Definitive responsibility for the recent Beirut shooting is unknown. Lebanon has been plagued with a long history of political corruption and instability. Civil war devastated Lebanon from 1975 to 1990, and the shooting on October 14 signified that the sectarian conflict in Lebanon is far from over. The director of global engagement at the American University of Beirut, Rami Khouri, stressed that the tendency for violence and the instability in Lebanon was indicative of underlying weakness in the political structure of Lebanon, arguing “it is a system that does not serve the majority of the people anymore” (Varshalomidze & Ibrahim 2021). Even Prime Minister Diab, who was later accused of corruption himself, spoke about the deep-rooted corruption in Lebanese politics (Al Jazeera 2020). Human Rights Watch also highlighted the presence of corruption in the investigation, arguing that the current lack of accountability calls attention to the chronic exemption of Lebanese officials from punishment for their misdeeds (HRW 2021). The tensions in Beirut were also exacerbated by the economic crisis. Lebanon has been experiencing economic hardships, including shortages of crucial goods like food and electricity, which were only hardened by the pandemic and destruction from the port. The majority of the Lebanese population is currently in poverty, with civilians unable to access their currency which has lost 90 percent of its value (Chehayeb 2021b; New York Times 2021).
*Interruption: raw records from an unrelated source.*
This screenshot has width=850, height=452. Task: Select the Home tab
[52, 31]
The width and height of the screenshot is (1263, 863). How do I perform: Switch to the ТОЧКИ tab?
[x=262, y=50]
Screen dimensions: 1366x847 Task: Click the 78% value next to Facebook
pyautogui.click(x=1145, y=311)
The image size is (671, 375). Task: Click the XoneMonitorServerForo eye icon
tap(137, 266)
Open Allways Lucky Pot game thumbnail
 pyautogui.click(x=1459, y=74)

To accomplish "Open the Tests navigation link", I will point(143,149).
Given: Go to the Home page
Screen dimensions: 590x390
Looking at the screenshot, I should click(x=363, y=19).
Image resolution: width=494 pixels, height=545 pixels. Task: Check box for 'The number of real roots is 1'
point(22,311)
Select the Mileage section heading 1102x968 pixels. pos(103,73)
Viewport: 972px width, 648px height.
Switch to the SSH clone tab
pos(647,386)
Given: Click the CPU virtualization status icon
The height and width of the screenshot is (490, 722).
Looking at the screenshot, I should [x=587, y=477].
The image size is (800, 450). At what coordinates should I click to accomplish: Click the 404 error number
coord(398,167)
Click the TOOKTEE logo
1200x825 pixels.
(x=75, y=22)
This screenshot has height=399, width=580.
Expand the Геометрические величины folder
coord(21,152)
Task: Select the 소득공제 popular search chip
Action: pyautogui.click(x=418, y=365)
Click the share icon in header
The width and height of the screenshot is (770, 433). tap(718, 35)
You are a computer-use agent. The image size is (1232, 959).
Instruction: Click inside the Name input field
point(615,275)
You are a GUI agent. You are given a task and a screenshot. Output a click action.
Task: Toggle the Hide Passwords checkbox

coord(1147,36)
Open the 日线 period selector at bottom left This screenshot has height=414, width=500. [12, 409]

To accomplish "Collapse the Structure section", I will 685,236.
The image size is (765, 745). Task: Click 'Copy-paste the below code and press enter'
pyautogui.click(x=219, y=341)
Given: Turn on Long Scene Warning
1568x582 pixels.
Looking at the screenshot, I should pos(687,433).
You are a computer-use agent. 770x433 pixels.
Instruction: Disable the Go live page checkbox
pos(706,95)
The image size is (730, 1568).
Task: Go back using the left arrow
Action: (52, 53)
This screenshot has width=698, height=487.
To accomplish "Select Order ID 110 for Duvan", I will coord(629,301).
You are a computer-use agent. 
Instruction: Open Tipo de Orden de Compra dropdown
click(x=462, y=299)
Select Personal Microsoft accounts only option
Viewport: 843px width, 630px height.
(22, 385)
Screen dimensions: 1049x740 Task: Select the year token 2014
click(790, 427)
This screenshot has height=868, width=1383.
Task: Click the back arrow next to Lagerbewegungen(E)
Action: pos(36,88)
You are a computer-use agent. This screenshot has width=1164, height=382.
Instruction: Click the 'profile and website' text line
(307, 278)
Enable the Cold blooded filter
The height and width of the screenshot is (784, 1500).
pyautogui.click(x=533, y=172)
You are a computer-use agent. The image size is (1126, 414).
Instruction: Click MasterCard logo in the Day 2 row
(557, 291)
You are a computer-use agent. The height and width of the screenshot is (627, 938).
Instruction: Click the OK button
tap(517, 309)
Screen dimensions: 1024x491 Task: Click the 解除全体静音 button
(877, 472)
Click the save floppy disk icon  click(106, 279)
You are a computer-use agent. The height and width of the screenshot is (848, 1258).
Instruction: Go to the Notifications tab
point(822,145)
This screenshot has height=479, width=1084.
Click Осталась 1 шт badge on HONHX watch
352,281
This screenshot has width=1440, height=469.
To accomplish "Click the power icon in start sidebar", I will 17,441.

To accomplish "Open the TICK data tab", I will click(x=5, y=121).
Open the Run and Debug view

The escalation of violence between rival religious and political sectors on October 14th came at a crucial time in Lebanon. Less than a week after the shooting, the Lebanese government announced that the anticipated election will be held in March of 2022. This election will be the first since popular uprisings in Beirut in the months following the port explosion, which criticized the government and demanded political and economic reforms (Chehayeb 2021b). It is uncertain the exact effect that this dramatic escalation in violent tensions in Beirut will have on the upcoming election of political officials.